[Task objective] Skipping all pictures, please restate word for word the lines from the one that contains "At what coordinates" through the last line of the entries.

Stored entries
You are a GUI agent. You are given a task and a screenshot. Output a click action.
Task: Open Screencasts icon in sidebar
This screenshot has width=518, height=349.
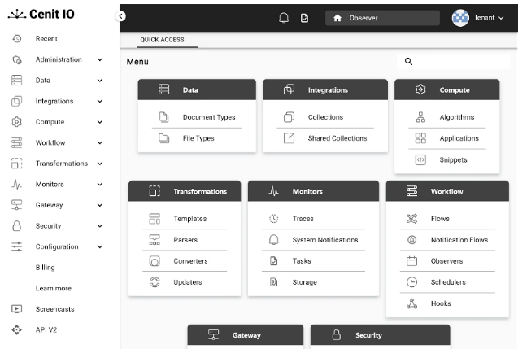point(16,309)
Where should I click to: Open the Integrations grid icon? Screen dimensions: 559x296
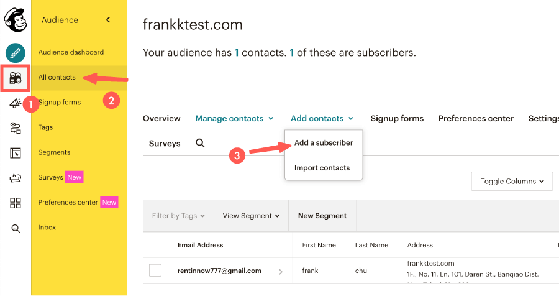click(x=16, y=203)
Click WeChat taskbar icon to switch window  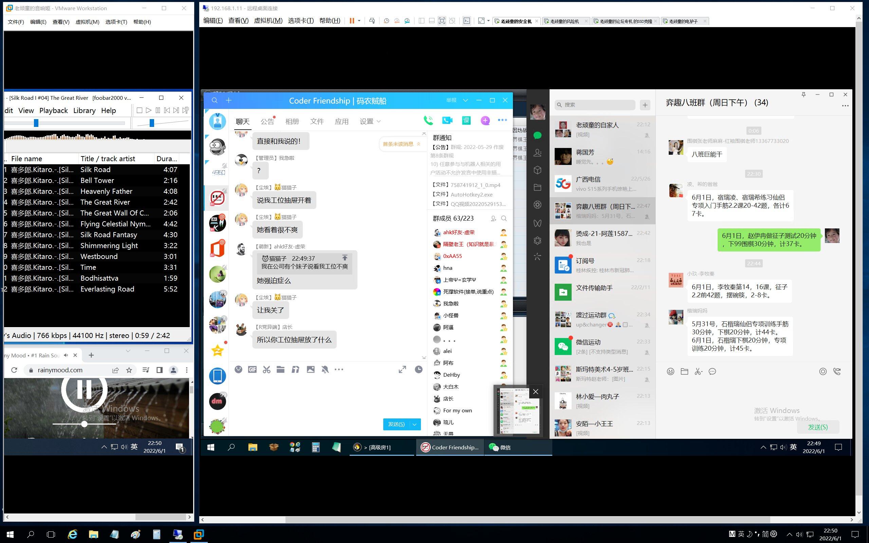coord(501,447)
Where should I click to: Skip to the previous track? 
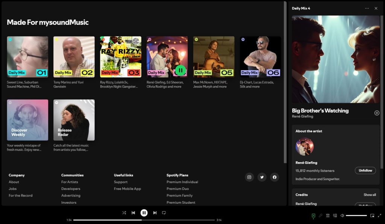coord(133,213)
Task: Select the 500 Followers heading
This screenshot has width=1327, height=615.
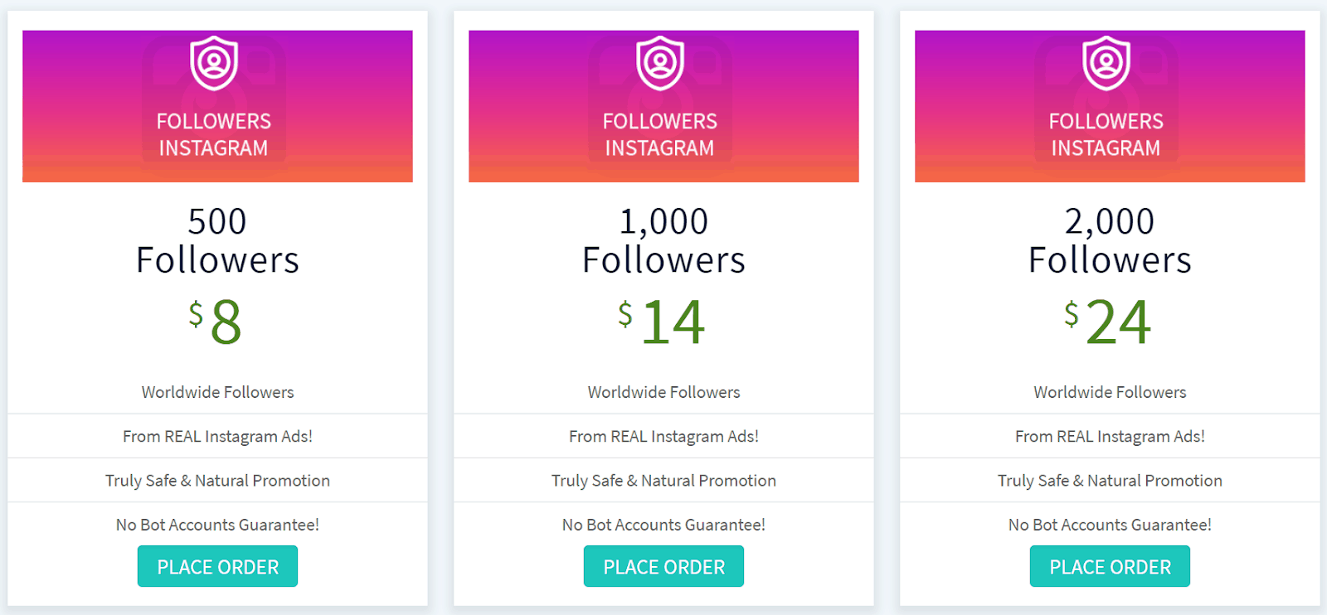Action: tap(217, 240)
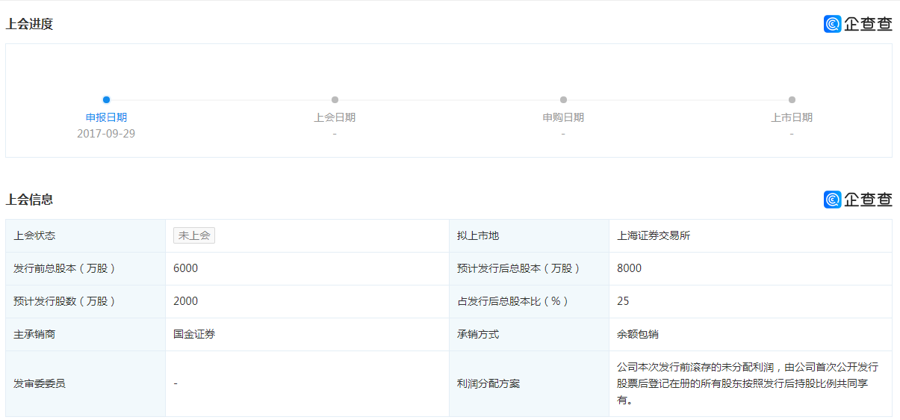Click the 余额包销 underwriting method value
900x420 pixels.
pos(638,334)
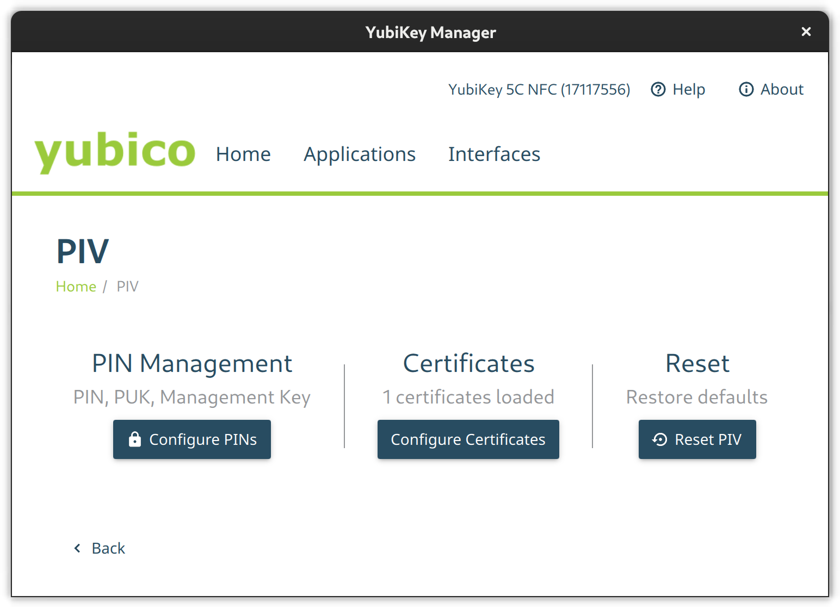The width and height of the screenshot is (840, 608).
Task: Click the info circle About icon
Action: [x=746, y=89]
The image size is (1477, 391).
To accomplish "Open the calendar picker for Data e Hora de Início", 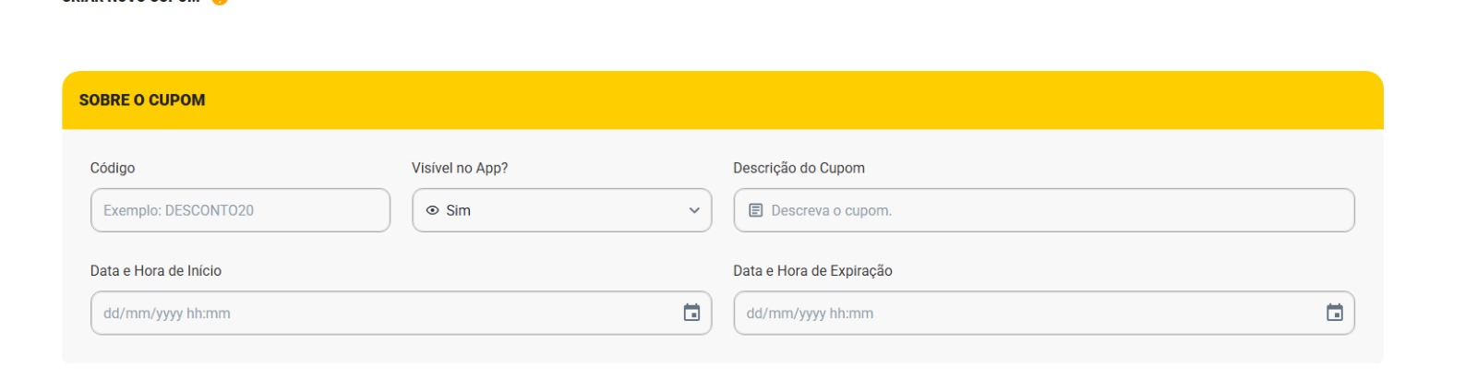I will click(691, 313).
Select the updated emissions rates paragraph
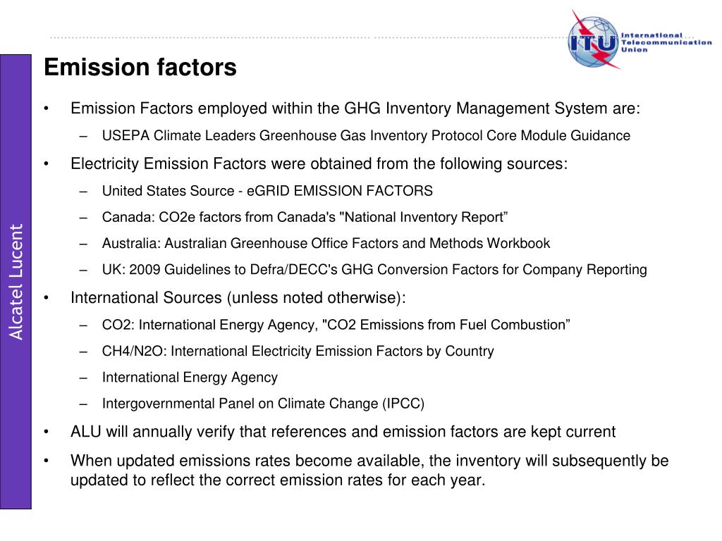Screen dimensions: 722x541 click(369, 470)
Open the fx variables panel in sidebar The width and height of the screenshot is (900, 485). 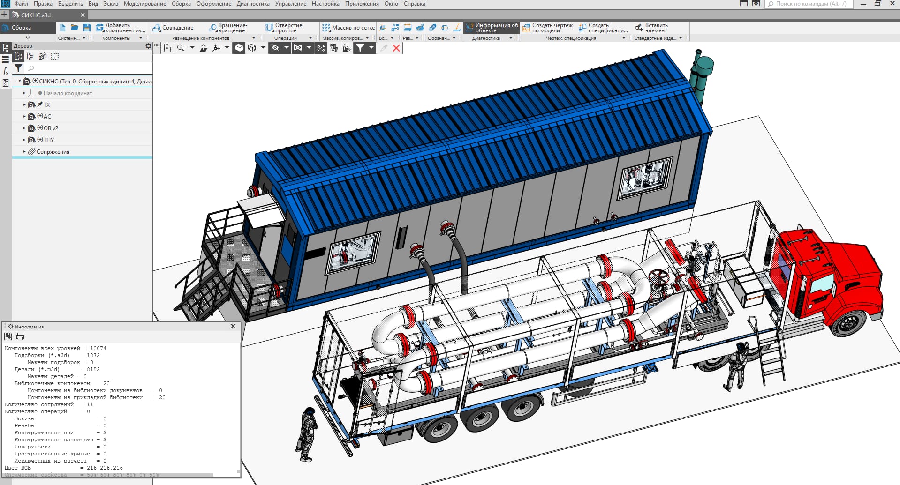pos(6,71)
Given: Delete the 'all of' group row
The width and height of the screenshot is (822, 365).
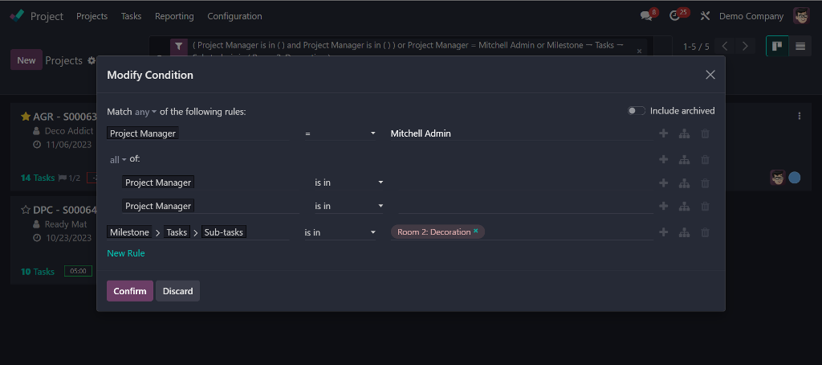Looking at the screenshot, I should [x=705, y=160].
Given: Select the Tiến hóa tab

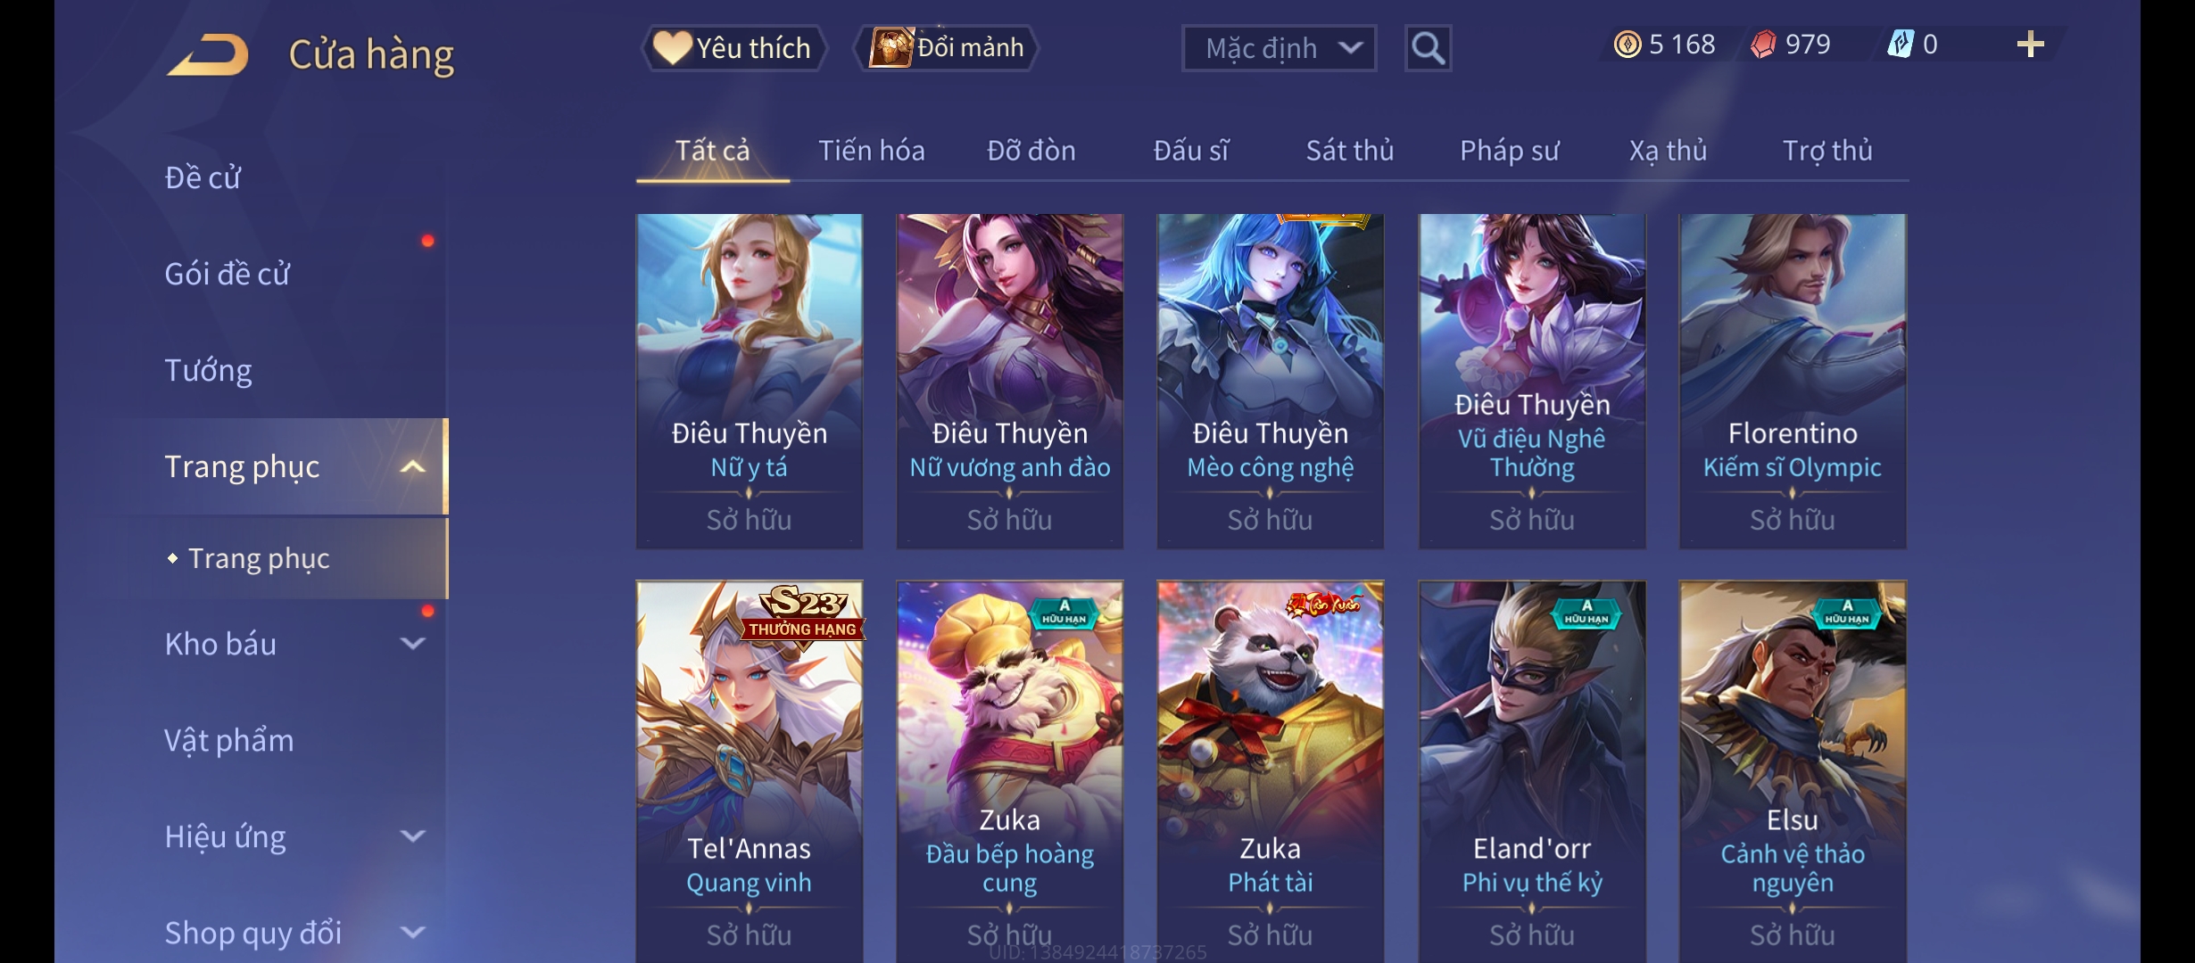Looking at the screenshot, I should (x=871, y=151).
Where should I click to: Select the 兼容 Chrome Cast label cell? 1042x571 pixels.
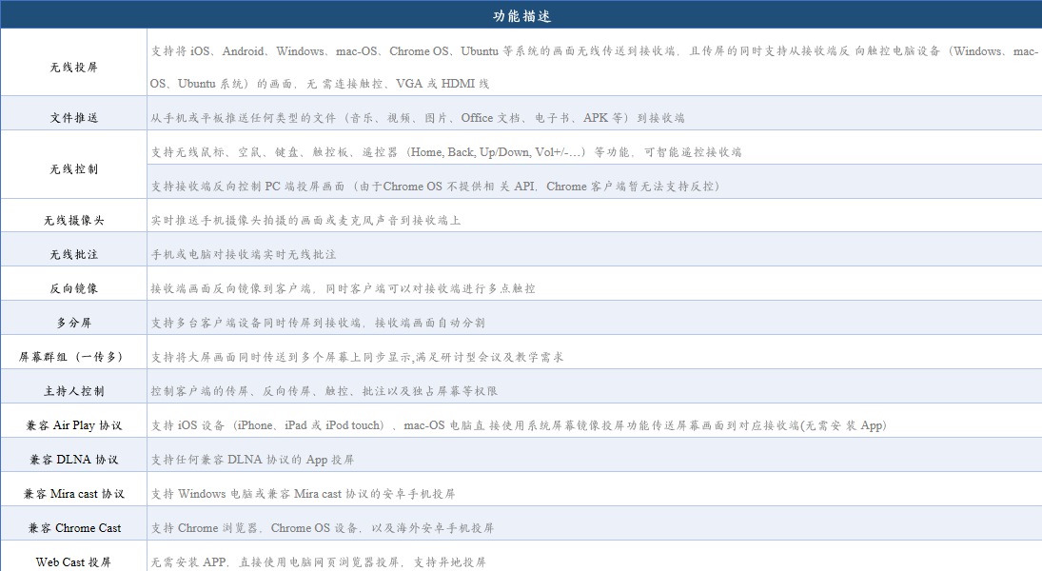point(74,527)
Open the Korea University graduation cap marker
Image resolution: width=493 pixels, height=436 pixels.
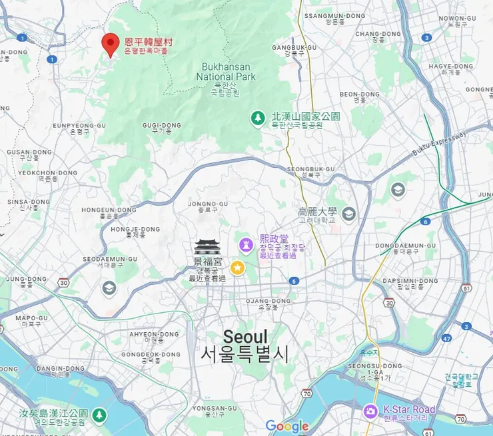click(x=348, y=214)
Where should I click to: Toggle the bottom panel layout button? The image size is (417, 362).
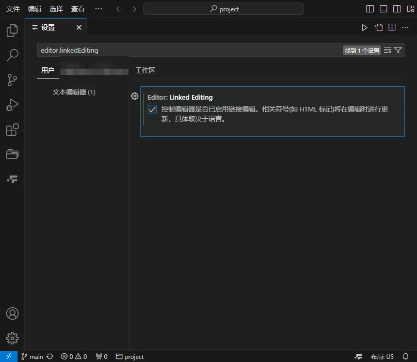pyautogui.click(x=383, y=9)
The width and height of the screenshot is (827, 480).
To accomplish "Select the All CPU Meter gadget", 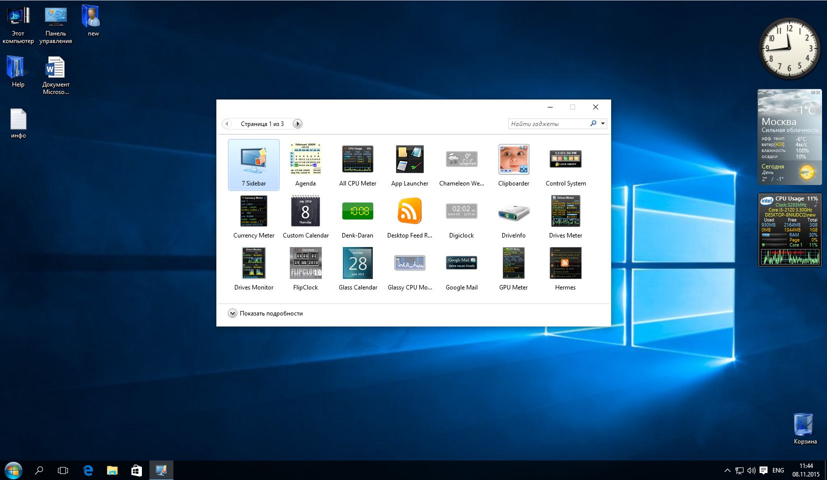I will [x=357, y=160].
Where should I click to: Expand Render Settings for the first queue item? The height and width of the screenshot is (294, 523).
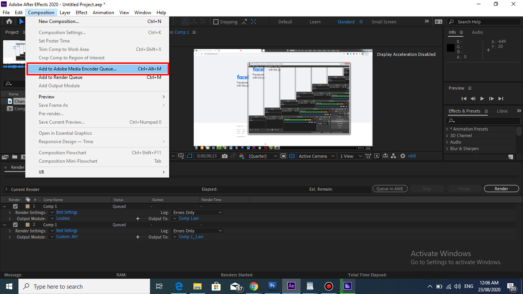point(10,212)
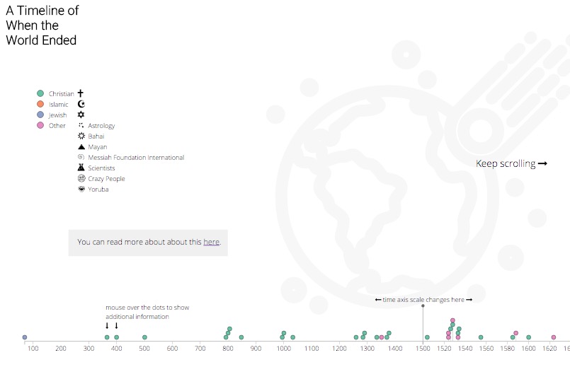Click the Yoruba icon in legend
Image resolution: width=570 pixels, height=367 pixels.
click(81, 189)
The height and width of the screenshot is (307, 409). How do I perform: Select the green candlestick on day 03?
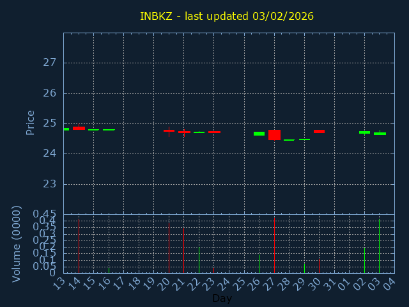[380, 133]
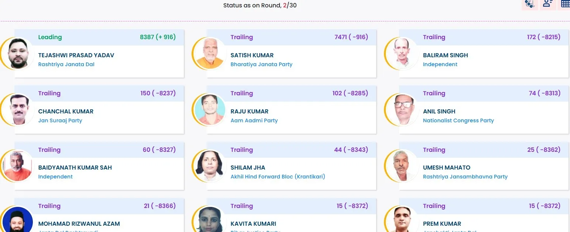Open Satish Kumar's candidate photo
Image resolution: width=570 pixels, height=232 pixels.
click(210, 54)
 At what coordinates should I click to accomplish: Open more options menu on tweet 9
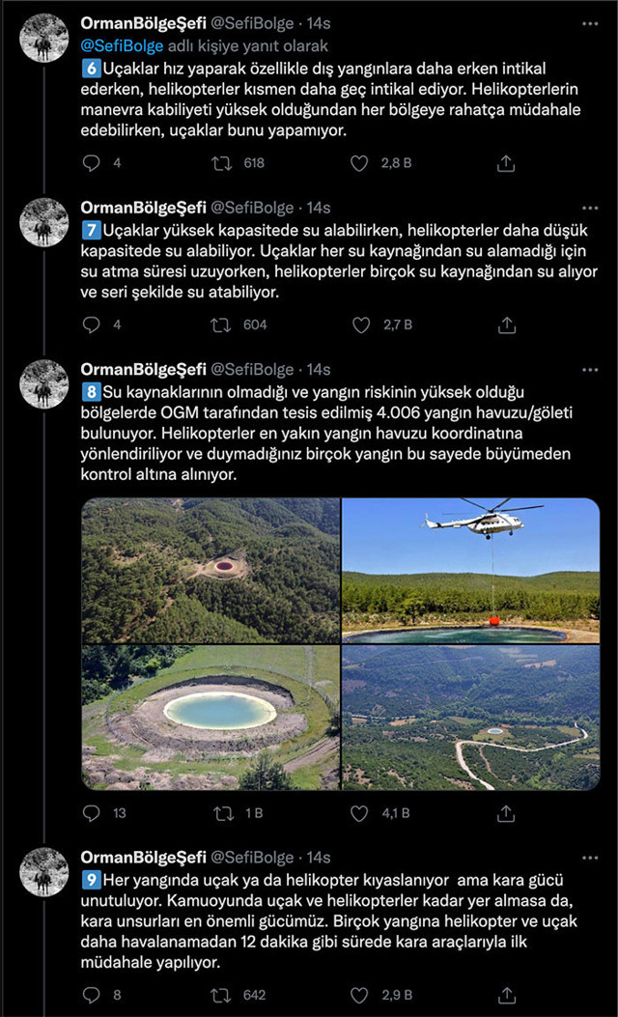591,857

[Problem solution]
 At what coordinates should I click to accomplish: Open more options menu on tweet 9
591,857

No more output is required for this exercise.